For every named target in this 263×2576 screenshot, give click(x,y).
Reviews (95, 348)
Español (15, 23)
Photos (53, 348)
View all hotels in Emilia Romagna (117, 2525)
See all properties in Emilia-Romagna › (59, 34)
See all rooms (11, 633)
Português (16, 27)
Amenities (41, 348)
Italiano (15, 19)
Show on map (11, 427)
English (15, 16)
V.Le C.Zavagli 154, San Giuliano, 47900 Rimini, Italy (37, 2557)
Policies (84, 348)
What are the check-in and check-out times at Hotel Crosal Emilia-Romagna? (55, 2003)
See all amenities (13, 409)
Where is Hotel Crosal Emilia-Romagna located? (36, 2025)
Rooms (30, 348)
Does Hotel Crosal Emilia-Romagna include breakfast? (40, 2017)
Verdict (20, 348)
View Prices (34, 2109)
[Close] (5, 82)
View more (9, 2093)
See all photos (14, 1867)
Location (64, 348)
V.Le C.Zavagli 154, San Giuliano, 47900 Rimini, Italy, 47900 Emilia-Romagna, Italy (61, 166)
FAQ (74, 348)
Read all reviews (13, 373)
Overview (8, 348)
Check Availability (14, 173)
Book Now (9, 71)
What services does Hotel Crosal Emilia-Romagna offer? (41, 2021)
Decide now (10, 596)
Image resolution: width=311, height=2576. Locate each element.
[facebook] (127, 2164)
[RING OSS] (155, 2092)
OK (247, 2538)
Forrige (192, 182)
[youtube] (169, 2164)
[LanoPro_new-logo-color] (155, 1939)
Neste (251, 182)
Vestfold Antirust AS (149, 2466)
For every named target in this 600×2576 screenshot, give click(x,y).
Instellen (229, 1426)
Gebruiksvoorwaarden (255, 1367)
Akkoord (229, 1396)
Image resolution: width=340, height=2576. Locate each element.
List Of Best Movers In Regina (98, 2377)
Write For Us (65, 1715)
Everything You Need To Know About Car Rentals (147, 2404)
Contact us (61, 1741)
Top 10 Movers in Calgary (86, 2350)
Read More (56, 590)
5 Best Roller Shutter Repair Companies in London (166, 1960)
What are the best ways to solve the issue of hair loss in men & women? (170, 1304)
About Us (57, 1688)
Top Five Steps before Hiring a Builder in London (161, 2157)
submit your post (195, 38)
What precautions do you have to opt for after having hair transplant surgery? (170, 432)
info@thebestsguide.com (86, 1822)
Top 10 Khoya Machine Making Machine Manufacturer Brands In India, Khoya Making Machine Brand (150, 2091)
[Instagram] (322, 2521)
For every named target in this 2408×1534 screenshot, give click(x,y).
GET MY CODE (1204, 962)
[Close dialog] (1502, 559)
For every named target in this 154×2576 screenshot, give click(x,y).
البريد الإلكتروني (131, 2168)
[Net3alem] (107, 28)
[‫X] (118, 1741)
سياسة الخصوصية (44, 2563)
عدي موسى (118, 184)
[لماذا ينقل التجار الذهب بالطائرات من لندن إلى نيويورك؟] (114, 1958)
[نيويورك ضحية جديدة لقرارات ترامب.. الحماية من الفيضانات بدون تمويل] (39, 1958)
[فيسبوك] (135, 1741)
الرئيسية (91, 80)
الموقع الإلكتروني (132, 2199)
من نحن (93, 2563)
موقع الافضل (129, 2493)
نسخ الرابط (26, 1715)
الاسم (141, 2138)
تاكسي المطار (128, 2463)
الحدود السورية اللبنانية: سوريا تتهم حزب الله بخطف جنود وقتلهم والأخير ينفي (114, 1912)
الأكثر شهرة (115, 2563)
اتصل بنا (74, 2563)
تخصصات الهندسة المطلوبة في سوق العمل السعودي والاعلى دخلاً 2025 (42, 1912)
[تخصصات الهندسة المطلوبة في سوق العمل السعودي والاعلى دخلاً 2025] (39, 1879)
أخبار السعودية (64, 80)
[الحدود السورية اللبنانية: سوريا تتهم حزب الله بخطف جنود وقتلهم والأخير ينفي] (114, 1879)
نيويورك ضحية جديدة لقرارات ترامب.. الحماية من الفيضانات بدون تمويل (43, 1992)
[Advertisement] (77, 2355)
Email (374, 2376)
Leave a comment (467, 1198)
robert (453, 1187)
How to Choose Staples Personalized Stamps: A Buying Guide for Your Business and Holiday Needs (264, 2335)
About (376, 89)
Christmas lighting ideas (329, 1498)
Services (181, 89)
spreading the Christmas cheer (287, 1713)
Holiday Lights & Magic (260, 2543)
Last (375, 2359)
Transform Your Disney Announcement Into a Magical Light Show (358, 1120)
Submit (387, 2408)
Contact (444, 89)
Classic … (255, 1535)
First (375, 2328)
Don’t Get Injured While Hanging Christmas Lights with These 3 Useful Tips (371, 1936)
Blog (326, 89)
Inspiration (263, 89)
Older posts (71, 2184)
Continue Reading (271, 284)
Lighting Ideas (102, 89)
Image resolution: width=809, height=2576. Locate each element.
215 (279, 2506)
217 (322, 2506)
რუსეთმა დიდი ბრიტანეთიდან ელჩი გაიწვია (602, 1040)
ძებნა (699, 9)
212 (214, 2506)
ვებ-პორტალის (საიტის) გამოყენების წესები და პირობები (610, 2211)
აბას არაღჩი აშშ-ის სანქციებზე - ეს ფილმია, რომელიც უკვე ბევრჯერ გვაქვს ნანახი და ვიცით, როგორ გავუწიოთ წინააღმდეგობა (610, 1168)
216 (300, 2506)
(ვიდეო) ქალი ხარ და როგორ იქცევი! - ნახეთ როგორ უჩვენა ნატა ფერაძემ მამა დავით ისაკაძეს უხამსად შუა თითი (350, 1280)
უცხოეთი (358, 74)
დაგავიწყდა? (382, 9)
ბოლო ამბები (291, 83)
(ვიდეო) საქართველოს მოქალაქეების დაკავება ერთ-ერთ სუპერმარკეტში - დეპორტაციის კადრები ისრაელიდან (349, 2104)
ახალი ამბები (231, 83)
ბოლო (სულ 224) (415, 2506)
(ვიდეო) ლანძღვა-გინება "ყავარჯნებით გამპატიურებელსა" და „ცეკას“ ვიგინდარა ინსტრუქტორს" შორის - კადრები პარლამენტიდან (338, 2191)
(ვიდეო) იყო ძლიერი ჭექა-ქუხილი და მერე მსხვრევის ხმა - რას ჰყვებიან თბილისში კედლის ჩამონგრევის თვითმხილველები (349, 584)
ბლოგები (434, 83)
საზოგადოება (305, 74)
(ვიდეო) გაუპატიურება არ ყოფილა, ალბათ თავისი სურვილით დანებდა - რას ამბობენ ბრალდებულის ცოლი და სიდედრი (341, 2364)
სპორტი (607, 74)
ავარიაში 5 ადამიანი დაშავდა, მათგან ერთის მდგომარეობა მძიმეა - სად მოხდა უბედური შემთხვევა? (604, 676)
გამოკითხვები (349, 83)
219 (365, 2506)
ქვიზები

→ **ACTION ITEM**:
What is needed is every line from the beginning of the data up to and including the line with "Top Five Steps", given again word for word.

→ **EXERCISE ANSWER**:
For every named target in this 263×2576 screenshot, give click(x,y).
Reviews (95, 348)
Español (15, 23)
Photos (53, 348)
View all hotels in Emilia Romagna (117, 2525)
See all properties in Emilia-Romagna › (59, 34)
See all rooms (11, 633)
Português (16, 27)
Amenities (41, 348)
Italiano (15, 19)
Show on map (11, 427)
English (15, 16)
V.Le C.Zavagli 154, San Giuliano, 47900 Rimini, Italy (37, 2557)
Policies (84, 348)
What are the check-in and check-out times at Hotel Crosal Emilia-Romagna? (55, 2003)
See all amenities (13, 409)
Where is Hotel Crosal Emilia-Romagna located? (36, 2025)
Rooms (30, 348)
Does Hotel Crosal Emilia-Romagna include breakfast? (40, 2017)
Verdict (20, 348)
View Prices (34, 2109)
[Close] (5, 82)
View more (9, 2093)
See all photos (14, 1867)
Location (64, 348)
V.Le C.Zavagli 154, San Giuliano, 47900 Rimini, Italy, 47900 Emilia-Romagna, Italy (61, 166)
FAQ (74, 348)
Read all reviews (13, 373)
Overview (8, 348)
Check Availability (14, 173)
Book Now (9, 71)
What services does Hotel Crosal Emilia-Romagna offer? (41, 2021)
Decide now (10, 596)
Image resolution: width=311, height=2576. Locate each element.
[facebook] (127, 2164)
[RING OSS] (155, 2092)
OK (247, 2538)
Forrige (192, 182)
[youtube] (169, 2164)
[LanoPro_new-logo-color] (155, 1939)
Neste (251, 182)
Vestfold Antirust AS (149, 2466)
For every named target in this 600×2576 screenshot, give click(x,y).
Instellen (229, 1426)
Gebruiksvoorwaarden (255, 1367)
Akkoord (229, 1396)
Image resolution: width=340, height=2576. Locate each element.
List Of Best Movers In Regina (98, 2377)
Write For Us (65, 1715)
Everything You Need To Know About Car Rentals (147, 2404)
Contact us (61, 1741)
Top 10 Movers in Calgary (86, 2350)
Read More (56, 590)
5 Best Roller Shutter Repair Companies in London (166, 1960)
What are the best ways to solve the issue of hair loss in men & women? (170, 1304)
About Us (57, 1688)
Top Five Steps before Hiring a Builder in London (161, 2157)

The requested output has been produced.